What changed
RBI lifted the moratorium on branch licensing for UCBs, which had been in place since 2004. Eligible UCBs can now open new branches or extension counters, subject to specific financial and governance criteria. The policy also requires all UCBs to obtain prior approval for extension counters, ending the earlier automatic approval for scheduled UCBs not in Grades II, III, or IV.
What it means for you
This relaxation allows well-managed UCBs to expand their branch networks, potentially increasing their deposit and lending reach. Banks must ensure compliance with stricter financial health norms (CRAR, NPAs, profitability) and governance standards (elected board with two professionals). The move signals RBI's confidence in the UCB sector's recovery but also tightens oversight by requiring prior approval for all extension counters.
What you must do
- Verify your bank's eligibility: CRAR ≥9%, net NPAs <10%, no CRR/SLR default in last year, net profit in last financial year, net worth ≥₹10 crore.
- Calculate average net worth per branch (including proposed centres) based on centre population: ≥₹2 crore for A/B centres, ≥₹1 crore for C/D centres.
- Ensure board is elected and has at least two professional directors; confirm state has signed MoU with RBI or bank is under Multi-State Act.

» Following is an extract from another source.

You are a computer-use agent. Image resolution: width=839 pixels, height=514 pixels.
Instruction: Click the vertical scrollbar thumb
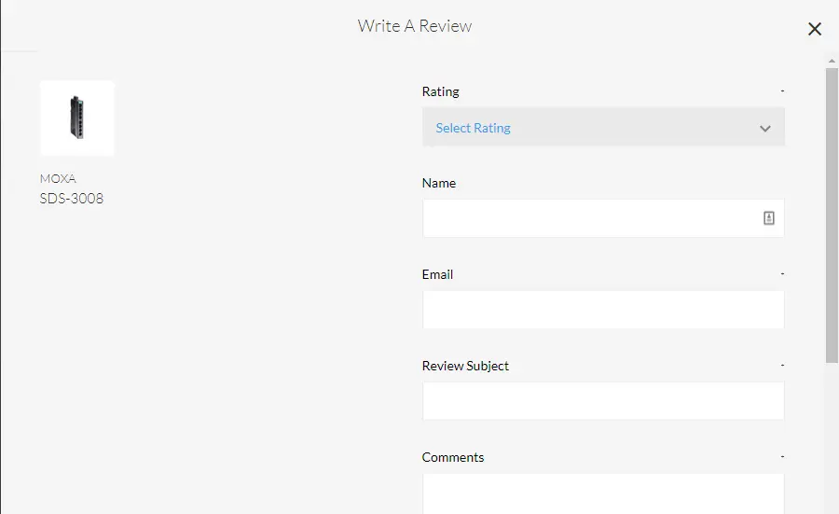(832, 215)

- Prepare application in Annex II format with board note and resolution, and submit to the concerned Regional Office.
- Limit new branches/ECs to 10% of existing branch network over two years; note that ECs now require prior approval.
Who it affects
All Primary (Urban) Cooperative Banks (UCBs), State governments that have signed MoUs with RBI, UCB boards and management teams, Regional Offices of RBI handling UCB supervision
What are the key financial eligibility criteria for opening new branches?
UCBs must have CRAR of at least 9%, net NPAs below 10%, no CRR/SLR default in the preceding year, net profit in the last financial year, net worth of ₹10 crore or more, and average net worth per branch (including proposed centres) of ₹2 crore in A/B centres and ₹1 crore in C/D centres.
Can UCBs open extension counters without prior RBI approval now?
No. The new policy requires all UCBs to obtain prior authorization from RBI for opening extension counters, ending the earlier automatic approval for scheduled UCBs not in Grades II, III, or IV.
How many new branches can an eligible UCB open under this policy?
Eligible UCBs can open additional branches or extension counters not exceeding 10% of their existing branch network, over a period of two years.